• TASK ITEM:
For every line in the records below that holds "output", make a copy.

━━━ EXTRACTED ENTRIES ━━━

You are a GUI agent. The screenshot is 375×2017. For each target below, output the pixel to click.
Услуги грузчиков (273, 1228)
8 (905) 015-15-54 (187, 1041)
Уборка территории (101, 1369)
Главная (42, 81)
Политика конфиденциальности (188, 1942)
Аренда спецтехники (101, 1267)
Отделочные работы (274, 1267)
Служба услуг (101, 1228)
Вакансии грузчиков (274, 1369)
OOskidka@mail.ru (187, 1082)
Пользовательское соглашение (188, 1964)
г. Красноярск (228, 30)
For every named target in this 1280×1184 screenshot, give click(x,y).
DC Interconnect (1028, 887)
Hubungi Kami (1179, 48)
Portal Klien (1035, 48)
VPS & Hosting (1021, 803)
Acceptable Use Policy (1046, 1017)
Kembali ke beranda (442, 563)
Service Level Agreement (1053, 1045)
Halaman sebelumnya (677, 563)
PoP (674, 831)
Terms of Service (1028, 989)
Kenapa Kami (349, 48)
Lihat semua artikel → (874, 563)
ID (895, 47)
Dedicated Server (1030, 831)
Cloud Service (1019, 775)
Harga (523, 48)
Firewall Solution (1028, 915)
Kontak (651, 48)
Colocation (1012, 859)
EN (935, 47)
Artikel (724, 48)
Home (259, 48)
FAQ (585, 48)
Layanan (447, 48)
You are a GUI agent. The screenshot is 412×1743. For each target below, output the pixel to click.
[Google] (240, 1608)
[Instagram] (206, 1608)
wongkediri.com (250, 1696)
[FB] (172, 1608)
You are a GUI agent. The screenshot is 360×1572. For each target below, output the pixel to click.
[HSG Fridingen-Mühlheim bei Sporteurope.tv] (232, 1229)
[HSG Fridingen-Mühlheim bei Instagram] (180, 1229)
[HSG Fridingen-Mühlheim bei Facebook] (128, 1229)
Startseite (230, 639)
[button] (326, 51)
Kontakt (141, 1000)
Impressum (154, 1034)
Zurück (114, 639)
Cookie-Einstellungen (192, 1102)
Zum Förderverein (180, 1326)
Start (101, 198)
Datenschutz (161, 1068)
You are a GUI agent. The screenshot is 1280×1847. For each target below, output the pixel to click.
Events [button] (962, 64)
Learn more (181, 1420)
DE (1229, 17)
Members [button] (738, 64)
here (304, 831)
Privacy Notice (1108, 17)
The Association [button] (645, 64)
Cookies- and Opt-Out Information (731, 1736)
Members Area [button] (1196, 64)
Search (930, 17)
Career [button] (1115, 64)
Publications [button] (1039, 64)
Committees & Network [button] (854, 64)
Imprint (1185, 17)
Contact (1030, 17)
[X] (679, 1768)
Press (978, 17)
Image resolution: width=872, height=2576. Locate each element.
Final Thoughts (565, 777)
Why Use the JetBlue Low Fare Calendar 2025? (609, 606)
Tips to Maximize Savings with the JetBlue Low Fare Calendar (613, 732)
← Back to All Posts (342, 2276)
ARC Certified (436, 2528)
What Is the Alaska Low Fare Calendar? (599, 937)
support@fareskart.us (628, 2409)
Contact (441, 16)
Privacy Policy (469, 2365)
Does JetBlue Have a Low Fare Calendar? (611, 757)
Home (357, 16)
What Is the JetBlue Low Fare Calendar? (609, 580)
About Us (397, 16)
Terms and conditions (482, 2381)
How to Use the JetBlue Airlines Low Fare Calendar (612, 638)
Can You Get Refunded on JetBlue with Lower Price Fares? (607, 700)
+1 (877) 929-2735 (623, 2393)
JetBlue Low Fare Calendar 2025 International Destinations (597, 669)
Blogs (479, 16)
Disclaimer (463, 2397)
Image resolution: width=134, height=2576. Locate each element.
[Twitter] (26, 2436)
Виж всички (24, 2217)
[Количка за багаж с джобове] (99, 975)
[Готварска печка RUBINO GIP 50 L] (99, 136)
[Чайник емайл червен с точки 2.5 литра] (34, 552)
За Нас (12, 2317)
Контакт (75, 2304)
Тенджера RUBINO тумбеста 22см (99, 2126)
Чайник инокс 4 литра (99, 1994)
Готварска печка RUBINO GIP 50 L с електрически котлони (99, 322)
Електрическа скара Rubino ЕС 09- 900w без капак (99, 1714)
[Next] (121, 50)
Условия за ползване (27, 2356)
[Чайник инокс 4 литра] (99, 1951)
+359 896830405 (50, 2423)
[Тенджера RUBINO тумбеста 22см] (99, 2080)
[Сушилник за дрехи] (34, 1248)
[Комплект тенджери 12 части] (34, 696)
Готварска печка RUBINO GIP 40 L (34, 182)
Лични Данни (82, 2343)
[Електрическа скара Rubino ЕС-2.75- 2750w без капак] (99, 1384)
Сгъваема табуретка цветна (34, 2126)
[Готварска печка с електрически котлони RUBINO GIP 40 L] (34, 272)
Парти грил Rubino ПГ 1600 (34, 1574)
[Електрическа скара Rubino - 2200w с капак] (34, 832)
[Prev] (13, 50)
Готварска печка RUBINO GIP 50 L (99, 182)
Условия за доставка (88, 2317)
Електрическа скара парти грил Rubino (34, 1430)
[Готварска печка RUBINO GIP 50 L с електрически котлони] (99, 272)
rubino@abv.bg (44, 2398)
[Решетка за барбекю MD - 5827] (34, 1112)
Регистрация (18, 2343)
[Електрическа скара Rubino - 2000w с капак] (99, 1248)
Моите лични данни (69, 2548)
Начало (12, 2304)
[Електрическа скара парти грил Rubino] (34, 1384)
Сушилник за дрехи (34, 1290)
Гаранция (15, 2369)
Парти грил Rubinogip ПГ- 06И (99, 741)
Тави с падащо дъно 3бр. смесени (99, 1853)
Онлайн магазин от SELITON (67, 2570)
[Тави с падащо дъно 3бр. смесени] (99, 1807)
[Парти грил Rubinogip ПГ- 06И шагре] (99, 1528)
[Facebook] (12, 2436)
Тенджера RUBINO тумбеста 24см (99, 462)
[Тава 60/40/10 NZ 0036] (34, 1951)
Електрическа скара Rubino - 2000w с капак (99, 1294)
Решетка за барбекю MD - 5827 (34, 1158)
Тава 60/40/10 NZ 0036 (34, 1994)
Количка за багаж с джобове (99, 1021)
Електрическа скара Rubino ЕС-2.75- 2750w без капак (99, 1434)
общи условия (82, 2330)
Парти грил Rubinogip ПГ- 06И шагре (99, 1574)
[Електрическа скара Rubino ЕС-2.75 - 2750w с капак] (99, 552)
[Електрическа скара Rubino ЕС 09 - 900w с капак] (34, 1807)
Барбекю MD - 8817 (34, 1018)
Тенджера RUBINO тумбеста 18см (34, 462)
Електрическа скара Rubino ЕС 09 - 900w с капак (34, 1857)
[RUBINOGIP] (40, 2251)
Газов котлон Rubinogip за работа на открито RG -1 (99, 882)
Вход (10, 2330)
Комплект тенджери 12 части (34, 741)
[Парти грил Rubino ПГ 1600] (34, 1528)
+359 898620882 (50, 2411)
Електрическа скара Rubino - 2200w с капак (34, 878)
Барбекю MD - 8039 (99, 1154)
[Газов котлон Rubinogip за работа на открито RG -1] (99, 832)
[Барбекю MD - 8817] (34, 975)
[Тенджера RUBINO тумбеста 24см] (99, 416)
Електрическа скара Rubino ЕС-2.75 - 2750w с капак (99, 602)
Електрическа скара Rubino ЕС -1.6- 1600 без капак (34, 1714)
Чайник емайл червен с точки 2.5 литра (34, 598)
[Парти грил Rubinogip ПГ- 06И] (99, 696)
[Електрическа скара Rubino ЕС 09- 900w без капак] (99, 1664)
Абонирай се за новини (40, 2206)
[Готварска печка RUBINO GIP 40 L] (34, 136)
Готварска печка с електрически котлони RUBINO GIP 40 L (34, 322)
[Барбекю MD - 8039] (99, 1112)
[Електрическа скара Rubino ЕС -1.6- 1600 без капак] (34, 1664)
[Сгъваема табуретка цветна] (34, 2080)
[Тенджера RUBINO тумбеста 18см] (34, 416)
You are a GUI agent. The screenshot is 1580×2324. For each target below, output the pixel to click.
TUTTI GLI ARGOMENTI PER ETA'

━━━

• RESPONSE AREA:
You are a GUI agent. The screenshot is 375×2017. For each target below, output the pixel to click.
You are a GUI agent. The screenshot is 412×1743. For each target below, output the pixel to click.
You are a GUI agent. The screenshot is 360×1572. For each target below, output the pixel to click.
You are a GUI agent. The screenshot is 1280×1847. For each target below, output the pixel to click.
You are a GUI agent. The screenshot is 1580×2324. For each target below, output the pixel to click.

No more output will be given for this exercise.